Incident Report for Flexera System Status Dashboard

Postmortem

Description: Flexera One - IT Asset Management - NA - Inventory Processing Disruption

Timeframe: July 19th, 5:30 PM to July 21st, 2:00 AM PDT

‌

Incident Summary

On July 19th, 2024, at 5:30 PM PDT, we experienced a disruption in our IT Asset Management Platform, specifically affecting inventory processing in the NA region. Customers may have experienced delays in inventory processing and potential backlogs during this disruption. Additionally, affected client beacons may have encountered delays in data updates. Inventory processing resumed around 2:00 AM PDT on July 21st, following a failover event to one of the clusters.

Preliminary investigations indicated an issue with one of our data processing interfaces. Monitoring revealed a substantial increase in error responses and target response times coinciding with the disruption. Usage data, which bypasses this interface, continued to flow normally.

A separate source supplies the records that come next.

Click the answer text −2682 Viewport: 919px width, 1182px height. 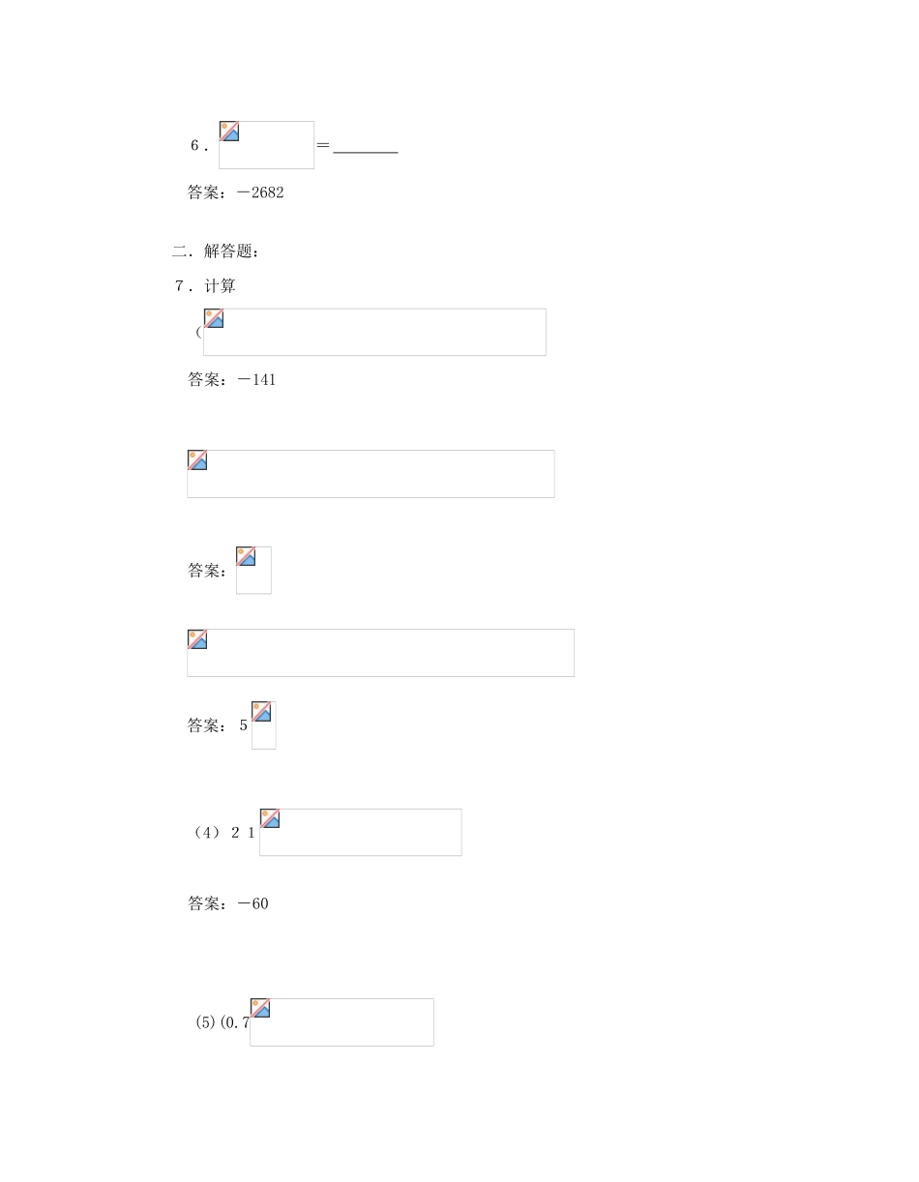pyautogui.click(x=260, y=192)
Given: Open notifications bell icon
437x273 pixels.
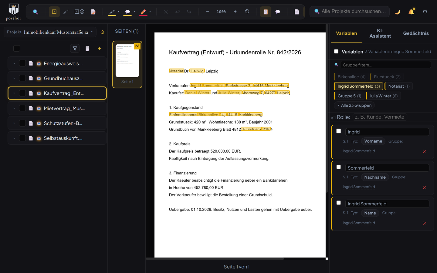Looking at the screenshot, I should [x=411, y=12].
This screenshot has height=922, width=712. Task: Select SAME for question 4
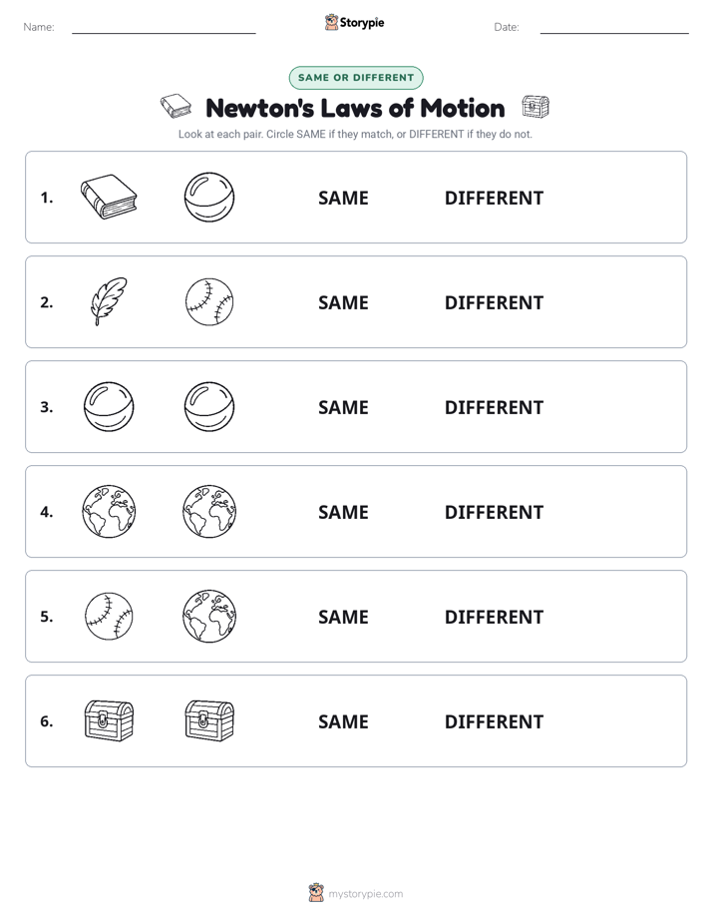coord(343,512)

Our current monitors did not alert us to the issue as they were just above the threshold due to the normal flow of usage data. This oversight led to a backlog and delay in processing inventory files.

We continued to monitor the environment closely. On July 21st at 6:00 PM PDT, additional health checks confirmed that inventory processing and data handling were consistently at normal levels. After validation from all involved teams, the incident was resolved and transitioned to a problem management investigation.

Subsequent investigation revealed that the primary cause of the disruption was a critical server responsible for performing
authentication requests experiencing a failure due to a storage issue. Additionally, the load balancer handling data redirection
encountered significant errors, including numerous 502 errors and increased response times, further contributing to the disruption.

Root Cause

Primary Root Cause

The primary cause of the disruption was a critical server responsible for performing authentication requests experiencing a failure due to a storage issue.

Contributing Factors

• Load Balancer Errors: The load balancer handling data redirection encountered significant errors, including numerous 502 errors and increased response times, which further contributed to the disruption.
• Monitoring Thresholds: Current monitoring thresholds did not trigger alerts as they were just above the threshold due to the normal flow of usage data, leading to a delay in identifying the issue.

Remediation Actions

Cluster Failover: The system initiated a failover event to an alternate cluster, which restored inventory processing functionality.
Continuous Monitoring: Monitored the environment closely to ensure that inventory processing and data handling were stable and consistently at normal levels.
Health Checks: Conducted additional health checks to validate the stability and performance of the system after the failover.
Disk Space Management: Identified the storage issue on the critical server and created a task to increase the disk space to prevent similar failures in the future.

Future Preventative Measures

Disk Space Management Enhancements: We have increased the disk size to address storage issues. This proactive measure ensures that sufficient storage capacity is available to support ongoing operations and reduces the likelihood of similar disruptions in the future.
Enhanced Monitoring and Alerting: Our technical teams have been tasked with implementing a comprehensive monitoring and alerting system to detect high disk usage and other critical metrics across services. This system will ensure timely alerts are sent to the relevant teams, enabling them to address potential issues before they impact operations.

Posted Aug 08, 2024 - 12:49 PDT

Resolved

The backlog has reduced significantly to acceptable levels, and the upload rate is now back to normal. As a result, the incident has been resolved and will be transitioned to problem management for further investigation to determine the underlying cause and improve monitoring capabilities for faster detection and resolution in the future.

Posted Jul 21, 2024 - 18:04 PDT

Investigating

Incident Description: We experienced a disruption with inventory processing in the NA environment on the IT Asset Management platform over the weekend. Although this issue has been resolved, there may be ongoing impacts, including delays in inventory processing and a backlog in client beacons.

Priority: P2

Restoration Activity: We have observed some failures that likely contributed to the issue and have engaged additional SMEs to thoroughly investigate the underlying causes and full scope of the impact. Our team is actively monitoring the situation to ensure that all processing tasks are completed successfully and to address any residual effects. We will provide updates as we continue to work through this.

Posted Jul 21, 2024 - 09:47 PDT

This incident affected: Flexera One - IT Asset Management - North America (IT Asset Management - US Beacon Communication, IT Asset Management - US Inventory Upload).